Sunday, April 27, 2014

Teen Reviewer 2 Reviews

Teen Reviewer Kate read and reviewed Megan Shepard's The Madman's Daughter and What I Thought Was True, by Huntley Fitzpatrick

The Madman's Daughter is a book Kate heard about through Goodreads, and she ended up loving it: "This book was equal creepy and wonderful. This historical fiction follows Juliette. She has a tragic past of her mother's death and her father's disappearance. Juliette's father is quite the mad scientist, and the mystery is if the rumors that her father is crazy are true. Either way, she goes searching for her father. The mystery unfolds and the cliffhanger is amazing!" 

What I Thought Was True, a realistic romance, pretty much jumped off the shelf and begged to be read. "After I finished My Life Next Door, I was really looking forward to another of Huntley Fitzpatrick's great contemporary novels. What I Thought Was True follows Gwen, who is unlike most girls in contemporary books. She is loud and isn't afraid to speak her mind, and I really liked the contrast from shy and quiet Sam from My Life Next Door. To get into Gwen's life: Her parents are divorced, but is still in contact with her dad. Gwen lives on an island where her mother cleans summer homes and just got a job taking care of an elderly woman. The romance and depth of this book was just beautiful, and once again I loved (this author's) book."

Kate wouldn't hesitate to recommend either book.

Saturday, April 26, 2014

(Fun) Advice for the College Bound

Headed off to college in the fall (or already there)? Then you absolutely MUST check out Halley Bondy's 77 Things You Absolutely Have to Do Before You Finish College

Trust us, there's more to the college experience than the stereotypes of cramming, classes, and parties. College is the perfect time to step out of your comfort zone and try new things, meet new people, and just otherwise have the experiences you never could have before. Whether you just try one or two of these tips or all 77 of them, this book will help you to make the most of this truly unique time in your life. So go ahead, Try #9...or #27...or even #46. Have fun.

Wednesday, April 23, 2014

To All The Boys I've Loved Before

Laura Jean has had a crush on boy-next-door Josh for years! But Josh starts dating her older sister, Margo. Brokenhearted, Laura Jean does what she always does when it comes to boys she'll never have a chance with: She writes him a goodbye letter, pouring all her feelings onto the page, seals it, addresses it....and hides the letter in a special secret hatbox under her bed. When Margo dumps Josh the night before she's to leave for college (in Scotland!), Laura Jean is afraid Josh will disappear from her life forever. Then the unthinkable! Laura Jean begins to get contacted by the boys she wrote the letters to--and they're bringing up things she wrote in the secret letters. Only in the secret letters. It doesn't take long to figure out someone mailed the correspondence behind Laura Jean's back (accidentally? out of spite?)

**Brief 1:** From the book blog, list every book title that is paired with a named author, along with that author.
**Brief 2:**
Answer each question using the book blog, one per line:
(a) Who is the main character of The Madman's Daughter?
(b) Where does Gwen live in What I Thought Was True?
(c) What is the name of Laura Jean's older sister?
**Brief 3:** Write a continuation of the book blog post about Laura Jean's letters, starting right after its last sentence.
The lines after this point are separate material with no connection to the book blog.

**Information shown:**
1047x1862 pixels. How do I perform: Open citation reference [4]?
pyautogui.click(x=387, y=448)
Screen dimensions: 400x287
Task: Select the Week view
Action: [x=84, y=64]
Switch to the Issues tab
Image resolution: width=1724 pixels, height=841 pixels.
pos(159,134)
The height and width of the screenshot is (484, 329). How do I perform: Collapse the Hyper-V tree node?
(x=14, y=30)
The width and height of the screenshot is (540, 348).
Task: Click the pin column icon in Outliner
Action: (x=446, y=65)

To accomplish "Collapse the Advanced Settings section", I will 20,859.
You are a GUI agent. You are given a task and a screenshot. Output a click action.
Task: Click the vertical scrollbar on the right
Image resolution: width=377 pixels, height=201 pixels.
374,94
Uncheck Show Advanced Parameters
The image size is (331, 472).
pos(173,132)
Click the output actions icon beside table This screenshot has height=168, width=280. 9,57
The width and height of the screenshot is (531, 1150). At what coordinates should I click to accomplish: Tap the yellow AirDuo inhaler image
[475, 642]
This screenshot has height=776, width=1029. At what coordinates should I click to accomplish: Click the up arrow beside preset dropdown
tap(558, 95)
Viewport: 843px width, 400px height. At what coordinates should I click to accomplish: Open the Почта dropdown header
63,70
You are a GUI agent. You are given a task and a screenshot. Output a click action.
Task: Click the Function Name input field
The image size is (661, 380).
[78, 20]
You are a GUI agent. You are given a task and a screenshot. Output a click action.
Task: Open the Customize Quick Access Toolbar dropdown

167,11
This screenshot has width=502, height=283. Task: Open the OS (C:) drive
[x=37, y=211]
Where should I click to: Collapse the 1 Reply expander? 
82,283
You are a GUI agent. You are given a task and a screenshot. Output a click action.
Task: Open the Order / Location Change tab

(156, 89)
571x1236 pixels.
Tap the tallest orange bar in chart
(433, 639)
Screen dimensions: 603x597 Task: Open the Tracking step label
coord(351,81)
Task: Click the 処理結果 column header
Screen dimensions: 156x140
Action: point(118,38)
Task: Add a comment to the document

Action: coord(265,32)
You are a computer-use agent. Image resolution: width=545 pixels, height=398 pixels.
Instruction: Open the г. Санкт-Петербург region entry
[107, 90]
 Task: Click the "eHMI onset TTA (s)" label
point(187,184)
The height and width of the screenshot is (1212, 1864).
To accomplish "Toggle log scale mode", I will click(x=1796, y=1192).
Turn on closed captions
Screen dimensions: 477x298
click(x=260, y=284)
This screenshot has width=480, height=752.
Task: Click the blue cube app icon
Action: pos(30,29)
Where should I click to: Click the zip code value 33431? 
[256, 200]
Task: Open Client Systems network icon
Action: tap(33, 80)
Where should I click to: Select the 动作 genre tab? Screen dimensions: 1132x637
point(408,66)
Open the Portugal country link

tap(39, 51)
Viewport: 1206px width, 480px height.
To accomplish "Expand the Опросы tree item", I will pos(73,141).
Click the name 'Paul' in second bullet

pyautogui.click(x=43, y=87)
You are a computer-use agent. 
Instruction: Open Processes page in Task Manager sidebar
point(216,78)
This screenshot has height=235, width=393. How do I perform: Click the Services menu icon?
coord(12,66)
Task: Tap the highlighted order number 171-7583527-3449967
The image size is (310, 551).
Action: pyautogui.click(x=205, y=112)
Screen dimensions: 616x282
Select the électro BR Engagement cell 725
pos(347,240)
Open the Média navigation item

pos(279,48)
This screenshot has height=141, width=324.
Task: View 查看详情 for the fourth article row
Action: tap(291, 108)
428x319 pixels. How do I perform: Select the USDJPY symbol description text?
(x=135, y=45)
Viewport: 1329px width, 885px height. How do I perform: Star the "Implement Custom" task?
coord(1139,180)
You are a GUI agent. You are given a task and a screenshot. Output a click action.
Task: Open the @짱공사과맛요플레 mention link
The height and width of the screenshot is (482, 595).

**Response 1:**
The Madman's Daughter, by Megan Shepard
What I Thought Was True, by Huntley Fitzpatrick
My Life Next Door, by Huntley Fitzpatrick
77 Things You Absolutely Have to Do Before You Finish College, by Halley Bondy

**Response 2:**
(a) Juliette
(b) On an island
(c) Margo

**Response 3:**
With Margo away, things between Laura Jean and Josh get more complicated. Then there's classmate (and former crush) Peter, who Laura Jean agrees to date to make Peter's ex jealous. Sure, it's a ruse, but Laura Jean wonders: is there something more between them? Add to the confusion a nasty rumor and a forbidden interaction with Josh. Situations reach a head when Margo returns from college to find her little sister has been intimate with her (Margo's) ex. Drama, drama, drama...but finally a resolution.

And then there's the biggest question of all: Who mailed those letters?

The first in a proposed series, Jenny Han's To All The Boys I've Loved Before is a fun and beachy romance in the same vein as the author's ever-popular Summer Trilogy. Pick this one up if you want a light romance. Look for the sequel, P.S. I Still Love You, due out in 2015.

Monday, April 21, 2014

One Week Left

There's about a week left in April, and that means about a week left for taking part in our National Poetry Month activities

Stop by the Teen Desk and find out how you can create a Book Spine Poem or Blackout Poem. Or just check out one of our many poetry books or novels in verse (ask the librarian to recommend one or browse the collection on your own).

After next Wednesday, our poetry activities will disappear for another year.

Teen Reviewer: A Stone Rose

Teen reviewer Hannah, 11th grade, read A Stone Rose, by Jacquelin Rayner (A Stone Rose is a Doctor Who novelization). She read it on the suggestion of a friend, and really enjoyed it:

"The book is great if you love the show Doctor Who or Sci-fi. It's such an intriguing plot line, and the characters are so interesting. The whole thing with paradoxes is really cool. The Troublemaker and the way everything works out in the end is really interesting. This is a very fun and light read. Great for a weekend!"

Hannah wouldn't hesitate to recommend the book to someone else.

Friday, April 18, 2014

Feeling Starstruck?

Check out our Starstruck Reads!
What do The Fault in Our Stars, Stargirl, Every Soul a Star, and Jepp Who Defied the Stars have in common? Certainly not plot or genre. Are they part of the same series? No... they don't even share authors, much less characters.

The common denominator is all these books have the word "Star" in the title. Curious? Stop by the Teen Area and check out these celestial titles. 

Here's a few you'll find on display:

Dark Star, by Bethany Frenette: It's not easy being the daughter of a superhero. But Audrey has her own special powers...

Every Soul a Star, by Wendy Mass: Ally, Bree and Jack should have nothing in common. But they forge an unbreakable friendship while waiting for the Great Eclipse.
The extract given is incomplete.